**Exercise objective**:
Please retype each record exactly as it stands below.

**Extracted entries**:
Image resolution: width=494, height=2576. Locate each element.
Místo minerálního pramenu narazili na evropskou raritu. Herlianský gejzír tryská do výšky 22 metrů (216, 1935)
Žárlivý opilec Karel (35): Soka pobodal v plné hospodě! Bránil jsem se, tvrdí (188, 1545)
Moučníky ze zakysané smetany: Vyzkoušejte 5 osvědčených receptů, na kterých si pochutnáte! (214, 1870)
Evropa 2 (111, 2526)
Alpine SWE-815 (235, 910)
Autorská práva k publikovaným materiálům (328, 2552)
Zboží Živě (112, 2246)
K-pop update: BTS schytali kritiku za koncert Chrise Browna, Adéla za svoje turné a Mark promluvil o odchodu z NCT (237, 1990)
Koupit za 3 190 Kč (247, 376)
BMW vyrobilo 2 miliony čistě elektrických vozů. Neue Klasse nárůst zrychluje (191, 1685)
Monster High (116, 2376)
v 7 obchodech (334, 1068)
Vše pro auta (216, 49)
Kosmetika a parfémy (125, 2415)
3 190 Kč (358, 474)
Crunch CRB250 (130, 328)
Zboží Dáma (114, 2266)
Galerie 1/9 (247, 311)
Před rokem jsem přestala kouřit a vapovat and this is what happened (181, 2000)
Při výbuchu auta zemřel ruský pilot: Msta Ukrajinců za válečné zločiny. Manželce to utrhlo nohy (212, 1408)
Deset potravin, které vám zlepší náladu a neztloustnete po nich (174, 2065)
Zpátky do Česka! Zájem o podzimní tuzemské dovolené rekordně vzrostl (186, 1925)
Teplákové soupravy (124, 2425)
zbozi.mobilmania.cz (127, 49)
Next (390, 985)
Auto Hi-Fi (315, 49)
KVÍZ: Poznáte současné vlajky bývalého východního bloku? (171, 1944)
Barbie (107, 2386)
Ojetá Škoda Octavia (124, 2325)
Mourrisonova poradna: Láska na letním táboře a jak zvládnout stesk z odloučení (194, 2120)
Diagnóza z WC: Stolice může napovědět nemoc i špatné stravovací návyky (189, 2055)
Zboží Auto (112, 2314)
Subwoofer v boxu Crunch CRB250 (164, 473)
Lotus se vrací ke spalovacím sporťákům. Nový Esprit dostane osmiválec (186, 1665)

**Finished task**:
Image resolution: width=494, height=2576. Locate each element.
Místo minerálního pramenu narazili na evropskou raritu. Herlianský gejzír tryská do výšky 22 metrů (216, 1935)
Žárlivý opilec Karel (35): Soka pobodal v plné hospodě! Bránil jsem se, tvrdí (188, 1545)
Moučníky ze zakysané smetany: Vyzkoušejte 5 osvědčených receptů, na kterých si pochutnáte! (214, 1870)
Evropa 2 (111, 2526)
Alpine SWE-815 (235, 910)
Autorská práva k publikovaným materiálům (328, 2552)
Zboží Živě (112, 2246)
K-pop update: BTS schytali kritiku za koncert Chrise Browna, Adéla za svoje turné a Mark promluvil o odchodu z NCT (237, 1990)
Koupit za 3 190 Kč (247, 376)
BMW vyrobilo 2 miliony čistě elektrických vozů. Neue Klasse nárůst zrychluje (191, 1685)
Monster High (116, 2376)
v 7 obchodech (334, 1068)
Vše pro auta (216, 49)
Kosmetika a parfémy (125, 2415)
3 190 Kč (358, 474)
Crunch CRB250 (130, 328)
Zboží Dáma (114, 2266)
Galerie 1/9 (247, 311)
Před rokem jsem přestala kouřit a vapovat and this is what happened (181, 2000)
Při výbuchu auta zemřel ruský pilot: Msta Ukrajinců za válečné zločiny. Manželce to utrhlo nohy (212, 1408)
Deset potravin, které vám zlepší náladu a neztloustnete po nich (174, 2065)
Zpátky do Česka! Zájem o podzimní tuzemské dovolené rekordně vzrostl (186, 1925)
Teplákové soupravy (124, 2425)
zbozi.mobilmania.cz (127, 49)
Next (390, 985)
Auto Hi-Fi (315, 49)
KVÍZ: Poznáte současné vlajky bývalého východního bloku? (171, 1944)
Barbie (107, 2386)
Ojetá Škoda Octavia (124, 2325)
Mourrisonova poradna: Láska na letním táboře a jak zvládnout stesk z odloučení (194, 2120)
Diagnóza z WC: Stolice může napovědět nemoc i špatné stravovací návyky (189, 2055)
Zboží Auto (112, 2314)
Subwoofer v boxu Crunch CRB250 (164, 473)
Lotus se vrací ke spalovacím sporťákům. Nový Esprit dostane osmiválec (186, 1665)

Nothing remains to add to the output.